For a Lent Course- the local church and the sacraments

Our churches are having a Lent Course on 'the local church' this year, and I have been asked to prepare the study material.

I may well have pitched it too high, but here is what I have done so far on 'the sacraments'.

The idea is that people should read through the material, including the Bible references and answer the questions themselves before they come to the group. Then at the group they discuss the questions set at the end.


4. The sacraments that bind us together

The Church of England includes in its definition of the church,
... the sacraments … duly ministered according to Christ’s ordinance in all those things that of necessity are requisite to the same. (Article XIX. Of the Church)
Before the Reformation in the 16th century, people spoke of there being seven sacraments. However, the Thirty-nine Articles (following the Protestant tradition) observe that,
There are two Sacraments ordained of Christ our Lord in the Gospel, that is to say, Baptism, and the Supper of the Lord.
Those five commonly called Sacraments, that is to say, Confirmation, Penance, Orders, Matrimony, and extreme Unction, are not to be counted for Sacraments of the Gospel, being such as have grown partly of the corrupt following of the Apostles, partly are states of life allowed in the Scriptures; but yet have not like nature of Sacraments with Baptism, and the Lord's Supper, for that they have not any visible sign or ceremony ordained of God. (Article XXV, ‘Of the Sacraments’)
Our focus here will therefore will be on those things properly called sacraments: baptism and the Lord’s Supper.

Background history
The Lord’s Supper (also known as Holy Communion and the Eucharist), has been the subject of much controversy in church history.

According to some, including the Roman Catholic church today, the heart of the rite is when the priest offers a sacrifice (the ‘host’, from a Latin word meaning ‘victim’) on an altar.

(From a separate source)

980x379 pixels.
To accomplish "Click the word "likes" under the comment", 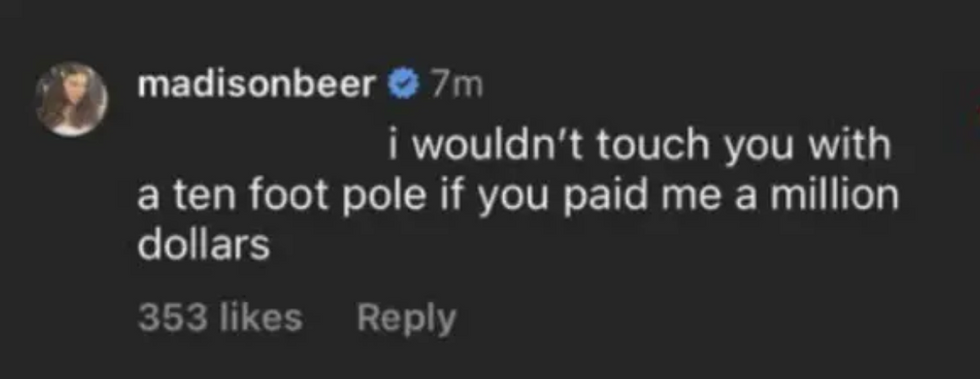I will point(257,318).
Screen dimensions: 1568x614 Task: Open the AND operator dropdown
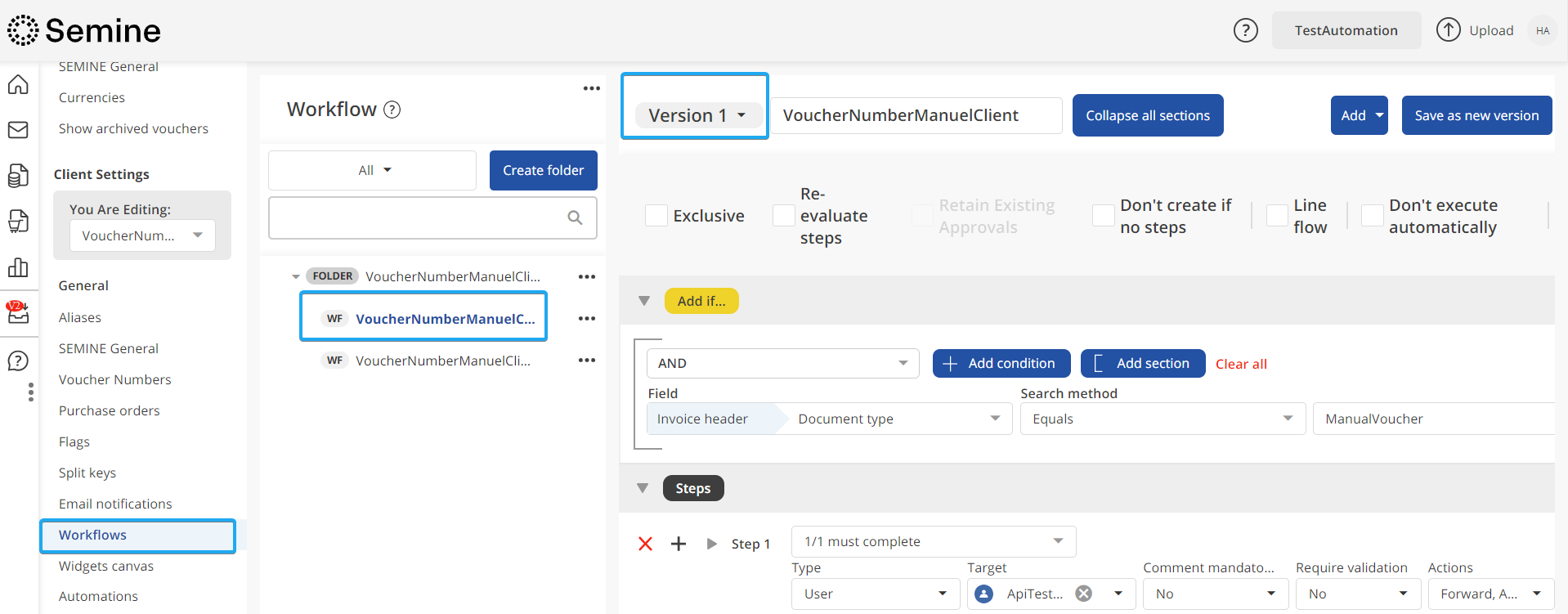pos(782,363)
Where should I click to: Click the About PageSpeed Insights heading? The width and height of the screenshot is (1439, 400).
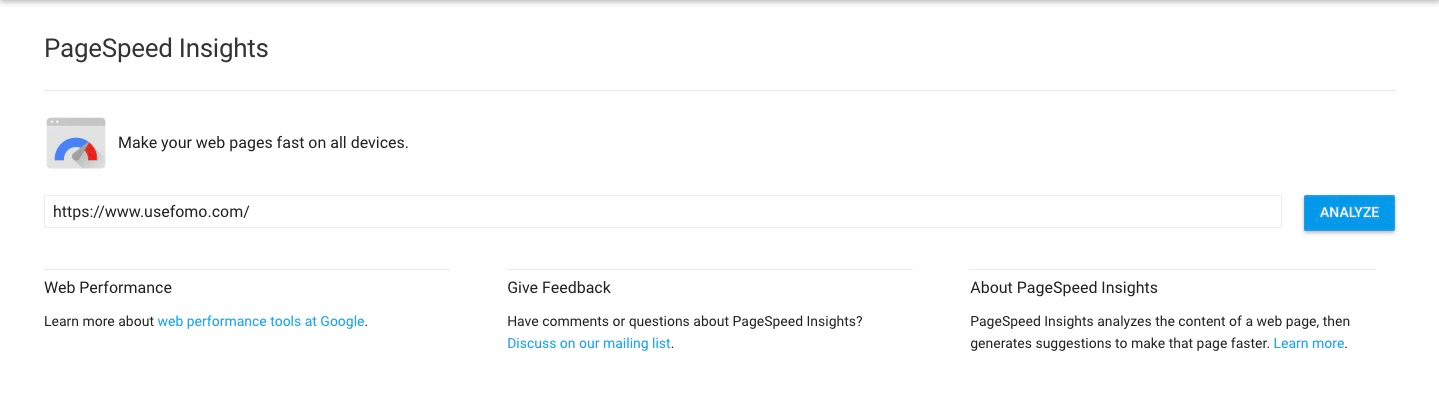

The Protestant Reformers all agreed this was wrong. So Article XXXI, ‘Of the One Oblation of Christ Finished on the Cross’ robustly declares that …
… the sacrifices of Masses, in the which it was commonly said, that the Priest did offer Christ for the quick and the dead, to have remission of pain or guilt, were blasphemous fables, and dangerous deceits. 
But there the agreement ended. Some, like Martin Luther, held that Christ’s body and blood really are present in the bread and wine. Others, like Huldrych Zwingli, fiercely denied this, and saw the Lord’s Supper as just an occasion for remembering Jesus’ death.

Archbishop Thomas Cranmer, the architect of the English Reformation, eventually wrote a new service of  the Lord’s Supper which made clear that there was no sacrifice taking place. Furthermore, he denied that Christ’s actual body was present in the bread and wine — the so-called ‘elements’. (For more background, read the Book of Common Prayer Communion service, and especially the notes in small print at the end.)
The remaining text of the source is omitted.